AUFGABEN:
1. Gib aus der Forumsdiskussion über „Hose“ und „Hosen“ den Abschnitt wortgetreu wieder, der bei „# Hose vs. Hosen“ beginnt und bei „diesem Kontext richtig.“ endet.
2. Fasse den Absatz der Forumsdiskussion über „Hose“ und „Hosen“, der mit „Soviel ich weiß, ist beides richtig“ beginnt, als knappe Stichpunktliste zusammen.

# Hose vs. Hosen



## Hutschi

Ich bin etwas verunsichert.
Wird "Hose" im Singular oder im Plural verwendet, wenn es eine einzelne ist? Oder ist beides richtig?
Beispiel:
Ich kenne die Redewendungen:
"Ich habe neue Hosen an."
"Sie hat bei uns die Hosen an."

Aber es gibt auch "Ich habe eine neue Hose." Der Singular ist also zumindest in diesem Kontext richtig. 

Ich bin sicher, dass regional die Pluralform in manchem Kontext vorgezogen wird. Aber ist es eine Standardform?


----------



## herrkeinname

Soviel ich weiß, ist beides richtig. Der Plural wird oft benutzt, obwohl eine einzelne Hose gemeint ist. Für standardsprachlich wird die Form im Singular gehalten. Ich persönlich würde immer sagen: _Ich habe mir eine neue Hose gekauft. Ich habe die Hose hochgekrempelt, _also würde ich in allen Fällen den Singular präferieren.


----------



## Kajjo

Hutschi said:


> Wird "Hose" im Singular oder im Plural verwendet, wenn es eine einzelne ist? Oder ist beides richtig?


Meines Erachtens ist nur die Singularform standardsprachlich. Ich würde nie im Plural über _eine_ Hose reden. Vielleicht handelt es sich um einen Anglizismus aufgrund falscher Übersetzungen in Filmen und Büchern?



> "Ich habe neue Hosen an."
> "Sie hat bei uns die Hosen an."

[Datensätze zu Oberflächenelementen]
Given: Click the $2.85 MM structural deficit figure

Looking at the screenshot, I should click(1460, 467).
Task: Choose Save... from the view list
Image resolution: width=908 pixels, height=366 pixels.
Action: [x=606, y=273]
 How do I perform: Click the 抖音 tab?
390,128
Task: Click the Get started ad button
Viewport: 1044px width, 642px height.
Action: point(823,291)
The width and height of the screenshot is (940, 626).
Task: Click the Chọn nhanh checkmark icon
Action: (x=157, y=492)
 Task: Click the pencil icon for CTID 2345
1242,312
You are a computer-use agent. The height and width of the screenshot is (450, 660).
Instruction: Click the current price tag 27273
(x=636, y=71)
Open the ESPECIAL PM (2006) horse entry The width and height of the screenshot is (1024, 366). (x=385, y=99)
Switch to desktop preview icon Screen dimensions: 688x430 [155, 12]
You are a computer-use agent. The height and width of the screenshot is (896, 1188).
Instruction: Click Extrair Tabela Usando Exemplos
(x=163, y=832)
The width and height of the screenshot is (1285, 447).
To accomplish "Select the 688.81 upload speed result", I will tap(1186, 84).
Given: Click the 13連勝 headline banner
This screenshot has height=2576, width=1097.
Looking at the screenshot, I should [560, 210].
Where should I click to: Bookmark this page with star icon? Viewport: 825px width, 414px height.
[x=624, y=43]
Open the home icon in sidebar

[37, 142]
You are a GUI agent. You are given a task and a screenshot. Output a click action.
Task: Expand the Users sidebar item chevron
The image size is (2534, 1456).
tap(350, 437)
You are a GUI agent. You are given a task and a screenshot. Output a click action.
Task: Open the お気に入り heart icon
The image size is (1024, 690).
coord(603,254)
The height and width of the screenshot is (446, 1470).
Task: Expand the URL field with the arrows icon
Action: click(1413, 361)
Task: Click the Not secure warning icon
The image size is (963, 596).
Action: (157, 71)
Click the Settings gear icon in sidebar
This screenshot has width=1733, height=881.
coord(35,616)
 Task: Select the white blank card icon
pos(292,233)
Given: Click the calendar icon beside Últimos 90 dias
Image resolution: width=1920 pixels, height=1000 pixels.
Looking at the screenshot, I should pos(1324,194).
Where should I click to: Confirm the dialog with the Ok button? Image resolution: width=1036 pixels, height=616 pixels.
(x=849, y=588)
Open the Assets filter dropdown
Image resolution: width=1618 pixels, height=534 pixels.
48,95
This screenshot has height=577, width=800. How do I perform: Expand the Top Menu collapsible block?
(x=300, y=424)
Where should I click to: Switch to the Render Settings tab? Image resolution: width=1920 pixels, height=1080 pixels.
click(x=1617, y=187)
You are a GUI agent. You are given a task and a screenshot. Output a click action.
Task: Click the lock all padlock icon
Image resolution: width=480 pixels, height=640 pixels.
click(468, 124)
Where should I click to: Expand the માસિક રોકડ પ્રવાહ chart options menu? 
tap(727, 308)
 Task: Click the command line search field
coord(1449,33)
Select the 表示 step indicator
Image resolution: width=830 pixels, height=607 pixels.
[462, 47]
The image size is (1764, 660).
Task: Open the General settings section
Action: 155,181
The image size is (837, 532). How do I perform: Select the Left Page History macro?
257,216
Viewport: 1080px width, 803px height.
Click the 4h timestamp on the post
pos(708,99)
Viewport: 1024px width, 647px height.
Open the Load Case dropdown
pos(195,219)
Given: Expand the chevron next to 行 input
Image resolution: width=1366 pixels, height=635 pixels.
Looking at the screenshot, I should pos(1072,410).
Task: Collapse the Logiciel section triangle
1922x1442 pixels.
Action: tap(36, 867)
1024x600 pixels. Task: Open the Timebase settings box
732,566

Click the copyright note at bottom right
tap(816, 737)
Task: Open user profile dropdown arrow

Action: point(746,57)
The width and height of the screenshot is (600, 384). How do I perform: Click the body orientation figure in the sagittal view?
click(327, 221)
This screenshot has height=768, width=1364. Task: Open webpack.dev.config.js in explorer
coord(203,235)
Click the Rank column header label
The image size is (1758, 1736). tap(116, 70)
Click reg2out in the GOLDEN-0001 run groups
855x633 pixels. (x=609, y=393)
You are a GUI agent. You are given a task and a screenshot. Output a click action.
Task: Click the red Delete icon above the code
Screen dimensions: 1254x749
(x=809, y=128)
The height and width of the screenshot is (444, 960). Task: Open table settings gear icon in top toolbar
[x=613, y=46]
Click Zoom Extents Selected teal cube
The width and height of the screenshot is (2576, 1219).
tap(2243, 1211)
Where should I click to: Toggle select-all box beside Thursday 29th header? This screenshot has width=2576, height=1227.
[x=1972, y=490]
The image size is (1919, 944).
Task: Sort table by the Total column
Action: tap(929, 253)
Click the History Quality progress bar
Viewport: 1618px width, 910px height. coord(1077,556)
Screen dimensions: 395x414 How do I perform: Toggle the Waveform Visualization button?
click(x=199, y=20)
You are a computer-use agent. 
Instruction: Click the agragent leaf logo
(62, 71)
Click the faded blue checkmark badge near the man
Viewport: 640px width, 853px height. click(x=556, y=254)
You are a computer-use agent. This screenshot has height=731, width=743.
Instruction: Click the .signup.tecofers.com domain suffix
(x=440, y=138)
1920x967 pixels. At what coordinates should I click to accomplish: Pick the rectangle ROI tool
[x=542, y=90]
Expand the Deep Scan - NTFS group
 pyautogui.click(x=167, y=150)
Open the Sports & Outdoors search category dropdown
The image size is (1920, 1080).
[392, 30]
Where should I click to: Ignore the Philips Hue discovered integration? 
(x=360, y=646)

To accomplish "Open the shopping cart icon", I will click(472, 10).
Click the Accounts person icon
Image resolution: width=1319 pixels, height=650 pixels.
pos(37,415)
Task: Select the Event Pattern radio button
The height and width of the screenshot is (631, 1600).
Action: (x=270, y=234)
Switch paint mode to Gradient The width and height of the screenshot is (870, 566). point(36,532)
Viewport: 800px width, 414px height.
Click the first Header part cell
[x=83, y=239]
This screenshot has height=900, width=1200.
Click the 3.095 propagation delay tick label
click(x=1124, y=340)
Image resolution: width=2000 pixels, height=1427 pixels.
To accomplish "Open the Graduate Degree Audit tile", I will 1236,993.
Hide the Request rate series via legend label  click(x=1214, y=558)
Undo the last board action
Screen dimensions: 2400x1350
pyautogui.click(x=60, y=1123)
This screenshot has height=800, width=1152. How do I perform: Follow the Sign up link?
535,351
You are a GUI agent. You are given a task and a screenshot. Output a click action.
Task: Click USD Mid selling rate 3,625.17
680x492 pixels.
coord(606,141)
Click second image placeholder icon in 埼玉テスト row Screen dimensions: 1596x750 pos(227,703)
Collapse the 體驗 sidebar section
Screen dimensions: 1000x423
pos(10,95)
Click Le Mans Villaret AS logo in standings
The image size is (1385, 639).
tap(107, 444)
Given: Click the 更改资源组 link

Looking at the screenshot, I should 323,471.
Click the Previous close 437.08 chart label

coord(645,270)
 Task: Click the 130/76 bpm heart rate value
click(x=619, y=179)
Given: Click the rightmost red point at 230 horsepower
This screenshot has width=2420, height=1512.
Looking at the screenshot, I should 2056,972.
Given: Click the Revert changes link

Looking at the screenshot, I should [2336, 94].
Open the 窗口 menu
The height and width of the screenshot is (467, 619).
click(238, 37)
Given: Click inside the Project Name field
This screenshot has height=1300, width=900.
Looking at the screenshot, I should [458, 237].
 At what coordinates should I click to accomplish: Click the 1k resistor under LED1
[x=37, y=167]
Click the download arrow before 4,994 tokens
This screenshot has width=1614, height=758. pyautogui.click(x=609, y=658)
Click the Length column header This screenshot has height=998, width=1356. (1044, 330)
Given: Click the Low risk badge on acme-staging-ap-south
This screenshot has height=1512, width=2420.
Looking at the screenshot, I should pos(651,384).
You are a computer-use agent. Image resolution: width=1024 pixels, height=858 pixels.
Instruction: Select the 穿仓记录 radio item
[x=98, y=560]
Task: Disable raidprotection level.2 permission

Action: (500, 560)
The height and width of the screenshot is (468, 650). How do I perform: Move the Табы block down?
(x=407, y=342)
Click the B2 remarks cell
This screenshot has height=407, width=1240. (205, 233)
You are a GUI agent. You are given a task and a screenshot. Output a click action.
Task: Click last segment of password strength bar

LÖSUNGEN:
1.
# Hose vs. Hosen



## Hutschi

Ich bin etwas verunsichert.
Wird "Hose" im Singular oder im Plural verwendet, wenn es eine einzelne ist? Oder ist beides richtig?
Beispiel:
Ich kenne die Redewendungen:
"Ich habe neue Hosen an."
"Sie hat bei uns die Hosen an."

Aber es gibt auch "Ich habe eine neue Hose." Der Singular ist also zumindest in diesem Kontext richtig.

2.
- Singular und Plural sind beide richtig.
- Der Plural wird oft verwendet, auch wenn nur eine Hose gemeint ist.
- Als standardsprachlich gilt der Singular.
- Beispiele des Verfassers: „Ich habe mir eine neue Hose gekauft.“ und „Ich habe die Hose hochgekrempelt.“
- Er würde in allen Fällen den Singular vorziehen.